En revanche ce serait une erreur stratégique majeure de limiter les ambitions de développement à l’international. La France, de 3ième pays d’accueil voici 10 ans, est passé au 6ième rang aujourd’hui, simplement parce qu’elle a laissé d’autres pays (Australie, Allemagne, Russie), profiter mieux qu’elle du développement des mobilités internationales. Voici 10 ans une tout autre stratégie était possible. La Conférence des Grandes Ecoles (CGE) l’avait  proposée : elle aurait permis de passer au second rang et de recevoir un investissement massif de ressources, en devises étrangères, pour développer notre appareil d’enseignement supérieur, profitant de l’attractivité naturelle de la France et de son rapport qualité/coût très favorable, pour des formations de qualité. Les écoles de commerce et d’ingénieur, qui se sont engagées dans cette voie d’un coût complet assortie d’une politique volontariste de bourses, ont connu un développement spectaculaire.
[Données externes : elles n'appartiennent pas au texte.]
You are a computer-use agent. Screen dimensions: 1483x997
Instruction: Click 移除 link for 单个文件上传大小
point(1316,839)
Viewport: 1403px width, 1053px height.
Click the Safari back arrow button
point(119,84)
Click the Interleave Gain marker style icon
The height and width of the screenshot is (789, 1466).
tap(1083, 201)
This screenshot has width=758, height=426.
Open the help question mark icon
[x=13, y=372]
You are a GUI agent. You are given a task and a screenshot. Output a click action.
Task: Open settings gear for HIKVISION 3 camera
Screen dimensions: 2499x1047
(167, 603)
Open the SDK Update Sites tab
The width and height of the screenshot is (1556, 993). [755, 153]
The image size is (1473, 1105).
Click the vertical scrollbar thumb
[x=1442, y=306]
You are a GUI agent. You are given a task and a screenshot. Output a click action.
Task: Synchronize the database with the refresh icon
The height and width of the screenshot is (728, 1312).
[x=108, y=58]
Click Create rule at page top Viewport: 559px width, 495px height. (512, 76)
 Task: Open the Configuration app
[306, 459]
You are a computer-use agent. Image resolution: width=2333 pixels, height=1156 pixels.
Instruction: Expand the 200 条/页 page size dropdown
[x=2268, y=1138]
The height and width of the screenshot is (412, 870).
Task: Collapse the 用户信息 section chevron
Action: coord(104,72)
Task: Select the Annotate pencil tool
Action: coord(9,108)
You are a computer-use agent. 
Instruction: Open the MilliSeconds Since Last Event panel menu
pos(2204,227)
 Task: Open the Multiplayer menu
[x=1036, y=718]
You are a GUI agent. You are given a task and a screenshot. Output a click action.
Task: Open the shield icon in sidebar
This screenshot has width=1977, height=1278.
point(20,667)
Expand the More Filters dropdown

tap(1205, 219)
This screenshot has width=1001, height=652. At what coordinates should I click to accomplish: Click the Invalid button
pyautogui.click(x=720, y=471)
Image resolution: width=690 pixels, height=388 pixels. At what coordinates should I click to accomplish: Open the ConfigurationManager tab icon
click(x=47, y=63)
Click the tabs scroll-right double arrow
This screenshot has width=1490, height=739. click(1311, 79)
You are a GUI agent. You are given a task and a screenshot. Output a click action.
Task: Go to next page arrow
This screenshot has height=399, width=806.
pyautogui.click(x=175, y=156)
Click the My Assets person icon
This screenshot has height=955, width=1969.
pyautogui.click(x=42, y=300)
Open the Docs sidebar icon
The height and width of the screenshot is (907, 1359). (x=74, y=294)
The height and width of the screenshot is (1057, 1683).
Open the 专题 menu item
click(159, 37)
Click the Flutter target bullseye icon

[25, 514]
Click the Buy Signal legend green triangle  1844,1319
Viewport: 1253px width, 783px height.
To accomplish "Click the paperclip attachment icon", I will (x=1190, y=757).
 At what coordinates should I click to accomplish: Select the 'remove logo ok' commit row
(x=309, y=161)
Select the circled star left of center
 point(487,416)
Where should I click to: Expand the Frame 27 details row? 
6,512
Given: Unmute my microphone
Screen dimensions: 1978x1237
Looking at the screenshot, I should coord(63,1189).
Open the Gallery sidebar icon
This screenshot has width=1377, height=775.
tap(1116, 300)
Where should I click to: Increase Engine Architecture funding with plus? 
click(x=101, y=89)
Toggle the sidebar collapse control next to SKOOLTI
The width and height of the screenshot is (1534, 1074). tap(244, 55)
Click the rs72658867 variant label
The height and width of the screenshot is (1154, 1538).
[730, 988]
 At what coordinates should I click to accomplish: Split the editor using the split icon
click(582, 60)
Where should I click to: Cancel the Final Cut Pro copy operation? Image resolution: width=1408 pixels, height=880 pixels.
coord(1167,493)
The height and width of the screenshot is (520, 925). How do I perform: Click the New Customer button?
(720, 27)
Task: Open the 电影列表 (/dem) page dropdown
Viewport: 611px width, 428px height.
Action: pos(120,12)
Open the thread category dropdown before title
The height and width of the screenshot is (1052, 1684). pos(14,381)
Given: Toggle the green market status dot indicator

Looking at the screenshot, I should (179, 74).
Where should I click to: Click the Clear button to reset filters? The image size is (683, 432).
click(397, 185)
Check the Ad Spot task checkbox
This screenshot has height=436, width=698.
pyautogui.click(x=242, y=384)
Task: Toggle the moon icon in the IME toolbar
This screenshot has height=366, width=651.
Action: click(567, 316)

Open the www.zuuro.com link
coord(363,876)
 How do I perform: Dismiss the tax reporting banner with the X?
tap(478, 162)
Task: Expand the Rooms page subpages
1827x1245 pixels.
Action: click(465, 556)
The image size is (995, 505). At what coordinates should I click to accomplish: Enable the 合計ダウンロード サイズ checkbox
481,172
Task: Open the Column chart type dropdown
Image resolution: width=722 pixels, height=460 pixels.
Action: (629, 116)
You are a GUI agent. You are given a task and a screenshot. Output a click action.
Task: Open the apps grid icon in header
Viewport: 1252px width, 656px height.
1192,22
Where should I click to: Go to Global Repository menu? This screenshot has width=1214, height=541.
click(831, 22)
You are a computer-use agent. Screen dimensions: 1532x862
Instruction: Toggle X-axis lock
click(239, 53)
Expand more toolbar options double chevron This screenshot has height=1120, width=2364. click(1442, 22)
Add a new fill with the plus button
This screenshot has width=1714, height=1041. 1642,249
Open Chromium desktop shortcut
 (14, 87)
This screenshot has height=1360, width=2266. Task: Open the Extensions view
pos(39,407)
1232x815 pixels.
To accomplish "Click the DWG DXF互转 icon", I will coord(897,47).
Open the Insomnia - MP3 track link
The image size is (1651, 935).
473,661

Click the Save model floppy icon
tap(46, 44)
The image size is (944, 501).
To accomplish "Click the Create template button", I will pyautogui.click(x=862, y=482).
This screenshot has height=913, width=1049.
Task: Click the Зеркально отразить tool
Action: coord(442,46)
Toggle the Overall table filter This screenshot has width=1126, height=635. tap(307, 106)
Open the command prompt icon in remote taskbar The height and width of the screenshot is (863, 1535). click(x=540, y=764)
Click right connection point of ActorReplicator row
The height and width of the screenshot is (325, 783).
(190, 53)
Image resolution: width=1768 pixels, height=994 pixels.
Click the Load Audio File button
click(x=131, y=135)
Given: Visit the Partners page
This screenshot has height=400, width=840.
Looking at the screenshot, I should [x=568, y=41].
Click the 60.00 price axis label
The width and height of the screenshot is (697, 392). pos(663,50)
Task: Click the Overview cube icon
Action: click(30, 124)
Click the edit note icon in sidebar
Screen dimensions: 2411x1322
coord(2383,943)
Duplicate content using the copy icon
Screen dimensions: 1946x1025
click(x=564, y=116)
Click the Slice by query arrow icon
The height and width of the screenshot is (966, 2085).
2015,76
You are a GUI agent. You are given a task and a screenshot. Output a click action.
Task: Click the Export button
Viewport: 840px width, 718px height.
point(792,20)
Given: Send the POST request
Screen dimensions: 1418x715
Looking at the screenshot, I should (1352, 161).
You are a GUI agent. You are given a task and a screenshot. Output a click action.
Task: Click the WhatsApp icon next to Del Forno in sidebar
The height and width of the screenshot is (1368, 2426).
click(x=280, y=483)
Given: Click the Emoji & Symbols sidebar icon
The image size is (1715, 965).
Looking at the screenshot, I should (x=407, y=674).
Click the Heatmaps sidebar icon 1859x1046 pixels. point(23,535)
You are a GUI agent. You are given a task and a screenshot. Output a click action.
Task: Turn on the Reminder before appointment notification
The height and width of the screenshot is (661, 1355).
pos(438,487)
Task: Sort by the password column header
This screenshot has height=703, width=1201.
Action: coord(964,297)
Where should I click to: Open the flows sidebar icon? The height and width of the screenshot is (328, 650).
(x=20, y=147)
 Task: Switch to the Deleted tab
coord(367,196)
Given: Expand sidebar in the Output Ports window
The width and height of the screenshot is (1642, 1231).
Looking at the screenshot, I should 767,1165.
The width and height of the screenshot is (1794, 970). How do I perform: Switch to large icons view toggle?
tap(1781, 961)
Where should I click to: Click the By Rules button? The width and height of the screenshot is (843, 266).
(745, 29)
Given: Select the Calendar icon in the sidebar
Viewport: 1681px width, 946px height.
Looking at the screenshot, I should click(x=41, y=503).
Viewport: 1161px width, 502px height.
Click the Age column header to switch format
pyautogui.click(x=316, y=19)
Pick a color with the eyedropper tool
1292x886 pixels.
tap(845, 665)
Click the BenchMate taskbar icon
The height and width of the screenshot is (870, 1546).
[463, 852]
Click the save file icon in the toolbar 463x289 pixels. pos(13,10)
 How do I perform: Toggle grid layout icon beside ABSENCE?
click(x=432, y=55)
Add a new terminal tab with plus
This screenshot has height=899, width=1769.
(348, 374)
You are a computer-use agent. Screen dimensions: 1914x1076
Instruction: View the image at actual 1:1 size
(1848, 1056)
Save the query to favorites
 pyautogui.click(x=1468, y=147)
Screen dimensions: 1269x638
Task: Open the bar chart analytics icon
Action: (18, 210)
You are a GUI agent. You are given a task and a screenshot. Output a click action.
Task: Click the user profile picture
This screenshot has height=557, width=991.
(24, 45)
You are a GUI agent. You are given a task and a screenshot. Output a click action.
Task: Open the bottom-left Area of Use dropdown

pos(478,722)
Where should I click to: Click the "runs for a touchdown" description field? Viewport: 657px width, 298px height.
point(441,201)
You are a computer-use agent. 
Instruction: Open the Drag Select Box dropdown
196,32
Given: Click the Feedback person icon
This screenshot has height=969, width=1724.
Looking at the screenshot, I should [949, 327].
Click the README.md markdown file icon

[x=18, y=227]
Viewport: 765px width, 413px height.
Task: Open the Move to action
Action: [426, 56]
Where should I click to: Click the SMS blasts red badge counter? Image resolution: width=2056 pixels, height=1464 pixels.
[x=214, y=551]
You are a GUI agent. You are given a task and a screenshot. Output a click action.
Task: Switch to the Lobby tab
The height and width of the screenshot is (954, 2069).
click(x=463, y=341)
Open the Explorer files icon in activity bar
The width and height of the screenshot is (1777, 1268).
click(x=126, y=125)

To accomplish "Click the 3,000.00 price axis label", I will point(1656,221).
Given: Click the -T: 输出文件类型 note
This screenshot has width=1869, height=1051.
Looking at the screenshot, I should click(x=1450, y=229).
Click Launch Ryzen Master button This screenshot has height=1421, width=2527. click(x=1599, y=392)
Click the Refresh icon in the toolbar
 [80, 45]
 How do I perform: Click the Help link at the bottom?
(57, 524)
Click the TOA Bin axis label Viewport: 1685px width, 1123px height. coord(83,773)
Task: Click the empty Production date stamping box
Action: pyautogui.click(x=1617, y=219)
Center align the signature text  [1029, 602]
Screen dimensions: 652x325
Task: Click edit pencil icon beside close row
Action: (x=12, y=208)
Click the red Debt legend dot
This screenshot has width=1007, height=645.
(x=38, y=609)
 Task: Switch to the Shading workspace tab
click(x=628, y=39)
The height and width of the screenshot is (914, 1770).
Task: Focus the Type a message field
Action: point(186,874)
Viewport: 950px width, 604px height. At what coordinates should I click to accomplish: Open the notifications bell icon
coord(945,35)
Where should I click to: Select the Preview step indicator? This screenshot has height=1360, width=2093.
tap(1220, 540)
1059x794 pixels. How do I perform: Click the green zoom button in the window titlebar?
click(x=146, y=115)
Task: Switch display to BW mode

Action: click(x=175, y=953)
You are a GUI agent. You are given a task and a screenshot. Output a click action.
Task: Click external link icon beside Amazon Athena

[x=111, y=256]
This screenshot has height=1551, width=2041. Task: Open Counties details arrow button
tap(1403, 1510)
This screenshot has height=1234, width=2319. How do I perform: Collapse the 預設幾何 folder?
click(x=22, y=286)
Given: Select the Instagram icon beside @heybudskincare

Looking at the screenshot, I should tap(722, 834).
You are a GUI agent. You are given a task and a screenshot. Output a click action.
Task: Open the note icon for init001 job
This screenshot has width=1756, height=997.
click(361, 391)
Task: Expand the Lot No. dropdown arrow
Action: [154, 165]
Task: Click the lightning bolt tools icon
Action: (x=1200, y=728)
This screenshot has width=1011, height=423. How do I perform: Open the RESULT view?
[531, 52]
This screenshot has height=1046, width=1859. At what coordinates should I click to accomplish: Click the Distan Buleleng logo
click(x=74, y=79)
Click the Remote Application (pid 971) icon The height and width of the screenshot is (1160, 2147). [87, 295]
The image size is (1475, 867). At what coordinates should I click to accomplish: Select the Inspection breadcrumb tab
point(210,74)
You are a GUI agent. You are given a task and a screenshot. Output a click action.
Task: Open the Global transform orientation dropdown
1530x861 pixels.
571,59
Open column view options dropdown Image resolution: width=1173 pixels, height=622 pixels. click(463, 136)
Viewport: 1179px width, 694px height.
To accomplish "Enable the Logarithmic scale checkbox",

Des pays ont, tant pour des raisons démographiques qu’économiques, des besoins massifs de développer leur accès à l’enseignement supérieur,. Or, la France est géopolitiquement et culturellement attractive, pour bien des raisons : la conjonction entre une haute tradition intellectuelle, une indépendance diplomatique, la taille moyenne d’un pays qui n’a pas de prétention à dominer, etc. sont autant de facteurs qui nous rendent sympathiques dès lors que nous ne sommes pas arrogants. Dans ce contexte de croissance réelle, rapide, de certaines régions, nous avons deux atouts compétitifs mondiaux : i) notre manière de construire des systèmes d’enseignement supérieur professionnalisants, en toutes disciplines, longue tradition fruit des encyclopédistes ; ii) le rapport qualité/coût de nos formations. Les universitaires français ont appris à vivre maigre ; de ce point de faiblesse indéniable, sur lequel il faut continuer à s’améliorer en France, on peut faire une force quant à la compétitivité internationale.

Dans ce cadre, ayons l’audace de proposer de nombreux campus off-shore « à la française » dans ces pays en demande, pour accueillir ensuite en second cycle les étudiants en France comme dans leurs pays : autant d’occasions de renouveler aussi notre recherche. Les mutations rapides du monde sont des opportunités, pour peu que l’on ait un peu de perspicacité bien renseignée, d’audace, d’ambition et de courage.